--- Tasks to complete ---
- 1) In the Land Board article, how many vans does Kaua`i Mountain Tours have in its fleet?
- 2) Using the Land Board article, explain why the Land Board put off acting on the time extension for the project Heaton wanted to pursue.
- 3) Please continue the Land Board article from its last sentence.
-- Text excerpt follows --
Heaton said he had not been in touch with Schall or the Hilton since March 1999. But while Heaton may be eager to get the project going, the staff had reservations about his doing it on his own. The permit was issued jointly to EnterOcean and the Hilton, the staff noted. Excluding Hilton might violate the permit.
“The whole deal shifts without the Hilton,” said DLNR Land Division administrator Dean Uchida. Heeding Uchida’s advice, the Land Board voted to defer action on the time extension until Hilton’s position could be determined.
Kaua`i Mountain Tours (KMT) has conducted four-wheel drive excursions through Kaua`i’s Na Pali-Kona forest reserve since 1983, when it received a permit from the BLNR to do so. KMT has a fleet of six 15-passenger vans and in 1998 reported gross income of $730,000.
That same year, Na Ala Hele, the state trail management program run by the Division of Forestry and Wildlife (DOFAW), made a list of roads and trails that would be available for commercial tour operators, including KMT, upon their making proper application. Once the new permits were issued, DOFAW said, all other commercial permits would be canceled.
KMT decided not to apply for permits to use roads on the DOFAW list, regarding them as less appealing than the roads they were already using.
In addition, KMT found itself up against a new Department of Land and Natural Resources’ management policy that establishes a hierarchy of protection of resources under the agency’s control. Under that hierarchy, needs of natural resource comes first, followed by those of the public, then by those of commercial operators. The roads that KMT used required continuous maintenance, which cost the DLNR hundreds of thousands of dollars. Although the company had no serious permit violations, Land Division administrator Dean Uchida told the board that his office had received complaints of “close calls’ with hikers on the narrow roads.
For these reasons, on January 28, the DLNR staff asked the Land Board to cancel the company’s permit.
While the Land Board wanted to protect the roads and trails, it did not want to kill a thriving operation. Mike Hopkins, owner of KMT told the Land Board that he wished to contribute to road maintenance, but wanted to explore options other than using the roads in Na Ala Hele’s program. The Land Board had also received several letters from Kaua`i business supporting the company.
-- Text excerpt concluded --
-- Data records follows --
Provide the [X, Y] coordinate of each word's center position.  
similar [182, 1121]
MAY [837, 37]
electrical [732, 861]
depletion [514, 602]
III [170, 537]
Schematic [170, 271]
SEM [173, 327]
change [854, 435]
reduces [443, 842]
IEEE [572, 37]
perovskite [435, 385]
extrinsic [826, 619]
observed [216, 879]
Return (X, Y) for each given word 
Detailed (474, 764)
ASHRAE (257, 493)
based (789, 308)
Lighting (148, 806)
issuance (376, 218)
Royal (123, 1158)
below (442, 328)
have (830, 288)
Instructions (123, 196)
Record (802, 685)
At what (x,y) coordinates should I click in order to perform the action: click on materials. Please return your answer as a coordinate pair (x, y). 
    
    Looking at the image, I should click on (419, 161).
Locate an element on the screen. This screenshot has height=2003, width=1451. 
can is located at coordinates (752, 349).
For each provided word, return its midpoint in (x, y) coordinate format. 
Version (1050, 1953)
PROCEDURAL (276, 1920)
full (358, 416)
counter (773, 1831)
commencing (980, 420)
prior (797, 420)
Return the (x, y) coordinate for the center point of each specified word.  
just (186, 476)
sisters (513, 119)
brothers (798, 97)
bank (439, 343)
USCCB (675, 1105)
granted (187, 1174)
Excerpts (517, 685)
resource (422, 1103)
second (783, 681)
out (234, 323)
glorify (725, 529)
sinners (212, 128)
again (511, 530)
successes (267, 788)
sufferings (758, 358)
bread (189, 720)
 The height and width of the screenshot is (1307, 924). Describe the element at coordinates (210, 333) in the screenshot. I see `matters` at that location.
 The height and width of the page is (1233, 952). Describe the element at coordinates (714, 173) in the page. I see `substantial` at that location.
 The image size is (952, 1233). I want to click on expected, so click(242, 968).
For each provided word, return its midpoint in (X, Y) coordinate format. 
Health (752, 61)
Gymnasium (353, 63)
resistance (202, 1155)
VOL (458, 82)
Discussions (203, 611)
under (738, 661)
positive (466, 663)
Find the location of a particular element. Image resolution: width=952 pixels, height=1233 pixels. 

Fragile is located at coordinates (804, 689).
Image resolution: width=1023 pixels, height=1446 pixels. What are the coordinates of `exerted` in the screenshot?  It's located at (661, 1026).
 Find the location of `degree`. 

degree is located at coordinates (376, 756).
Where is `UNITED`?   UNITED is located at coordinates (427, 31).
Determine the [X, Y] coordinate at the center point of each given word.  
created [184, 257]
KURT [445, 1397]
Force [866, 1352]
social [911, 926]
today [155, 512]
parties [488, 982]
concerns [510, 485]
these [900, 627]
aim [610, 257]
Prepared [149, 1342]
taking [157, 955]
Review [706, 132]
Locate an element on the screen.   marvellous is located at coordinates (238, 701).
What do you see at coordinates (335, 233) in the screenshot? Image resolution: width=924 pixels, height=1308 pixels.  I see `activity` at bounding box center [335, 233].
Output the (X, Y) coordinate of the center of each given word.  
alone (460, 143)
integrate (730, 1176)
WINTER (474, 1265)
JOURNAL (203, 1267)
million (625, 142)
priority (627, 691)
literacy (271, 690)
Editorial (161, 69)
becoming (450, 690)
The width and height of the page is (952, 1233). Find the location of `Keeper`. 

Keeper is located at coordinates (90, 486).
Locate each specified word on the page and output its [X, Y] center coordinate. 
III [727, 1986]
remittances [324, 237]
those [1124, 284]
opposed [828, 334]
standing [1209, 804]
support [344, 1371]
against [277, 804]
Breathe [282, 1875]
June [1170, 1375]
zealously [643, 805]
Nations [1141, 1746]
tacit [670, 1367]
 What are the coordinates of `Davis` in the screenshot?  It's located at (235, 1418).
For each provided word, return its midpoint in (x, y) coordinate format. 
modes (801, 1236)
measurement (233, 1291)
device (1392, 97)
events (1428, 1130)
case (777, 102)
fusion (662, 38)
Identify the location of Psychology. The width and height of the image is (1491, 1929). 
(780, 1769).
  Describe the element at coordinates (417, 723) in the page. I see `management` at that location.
-- Data records concluded --
--- Results for each task ---
- 1) Six 15-passenger vans.

- 2) The permit had been issued jointly to EnterOcean and the Hilton, and the staff noted that excluding the Hilton might violate it. Following Dean Uchida's advice that "the whole deal shifts without the Hilton," the board deferred action until the Hilton's position could be determined.

- 3)
In the end, the Land Board approved the cancellation, but let operations continue until September 30, allowing eight months for staff and the company to work together to find alternative sites for KMT’s operations.
The archaeological and cultural complex at Nu`alalo Kai at the Na Pali Coast State Park and the lo`i kalo [taro patches] at Ha`ena State Park on Kaua`i’s North Shore are now being cared for by community groups instead of state park staff.
Two new curatorship agreements for these historic were approved at the Land Board’s January 28 meeting. The Curator Program, initiated in 1998, “is a joint effort of the Historic Preservation Division and State Parks to encourage community involvement in the care and management of historic sites on State-owned properties,” in the words of the staff report to the board.
The Na Pali Coast `Ohana, a non-profit organization formed in 1995, will assist with trail maintenance, archaeological mapping, and the care of archaeological sites for the sites at Nu`alolo Kai for five years. Hui Maka`ainana `o Makana will maintain Ha`ena’s State Park’s taro patches for the next two years. Over the past 30 years, Java plum and guava trees had grown over the lo`i. Last year, Hui Maka`ainana cleared about four and a half acres of the area to allow the state to map archaeological sites and do test excavations. “Draft park plans recommend the restoration of a portion of this field system as an interpretive feature of the park,” the submittal states.
With the addition of these two agreements, there are now nine curator agreements within the state parks system.